The Food, Drug, and Cosmetic Act subparagraph 520(h)(1)(A) requires that a document, known as a Summary of Safety and Effectiveness Data (SSED) be made publicly available following FDA approval. SSEDs are authored by applicants using a publicly accessible template provided by the FDA67. The document intends to provide a balanced summary of the evidence for the approval or denial of the application for FDA approval. To be approved, it is required that the probable benefits of using a device outweigh the probable risks. The studies highlighted in the SSED should provide reasonable evidence of safety and effectiveness67.

Thus, we conducted a scoping review of AI-as-a-medical-device approved by the FDA between 1995 and 2023, using FDA Summary of Safety and Effectiveness Data (SSED).
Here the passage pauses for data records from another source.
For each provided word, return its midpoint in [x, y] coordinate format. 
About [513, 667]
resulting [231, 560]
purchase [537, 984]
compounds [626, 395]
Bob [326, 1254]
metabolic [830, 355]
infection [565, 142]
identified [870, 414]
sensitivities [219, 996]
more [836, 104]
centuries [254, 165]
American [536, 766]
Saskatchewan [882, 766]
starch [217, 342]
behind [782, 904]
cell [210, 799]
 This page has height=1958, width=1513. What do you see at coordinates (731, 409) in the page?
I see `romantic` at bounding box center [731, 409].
This scoping review was conducted in accordance with the Preferred Reporting Items for Systematic Reviews and Meta-Analyses Extension for Scoping Reviews (PRISMA-ScR) guidelines71. A completed PRISMA-ScR checklist is included in Supplementary Table 1. A protocol was not registered.

We included all SSEDs of FDA-approved AI/ML-enabled medical devices between 1995 and 2023 made publicly available via https://www.fda.gov/medical-devices/software-medical-device-samd/artificial-intelligence-and-machine-learning-aiml-enabled-medical-devices.1 Each SSED was reviewed by an expert in computer science, medicine, or academic clinical research who identified, extracted, and entered relevant variables of interest (Supplementary Table 2). Data was then computed into a Microsoft Excel spreadsheet. Counts and proportions of each variable were generated using Microsoft Excel. The spreadsheet and analysis worksheet on Microsoft Excel have been made available publicly via https://zenodo.org/records/13626179.

Variables of interest were determined per the Consolidated Standards of Reporting Trials - Artificial Intelligence (CONSORT-AI) extension checklist which is a guideline developed by international stakeholders to promote transparency and completeness in reporting AI clinical trials72. Equivocal or unclear information identified in each SSED was then evaluated in consensus.

Primary outcome measures included frequency of race/ethnicity reporting, age reporting, and availability of sociodemographic data of the algorithmic testing population provided in each approval document. Secondary outcomes evaluated the representation of various medical specialties, organ systems, and specific patient populations such as pediatric and geriatric in approved devices.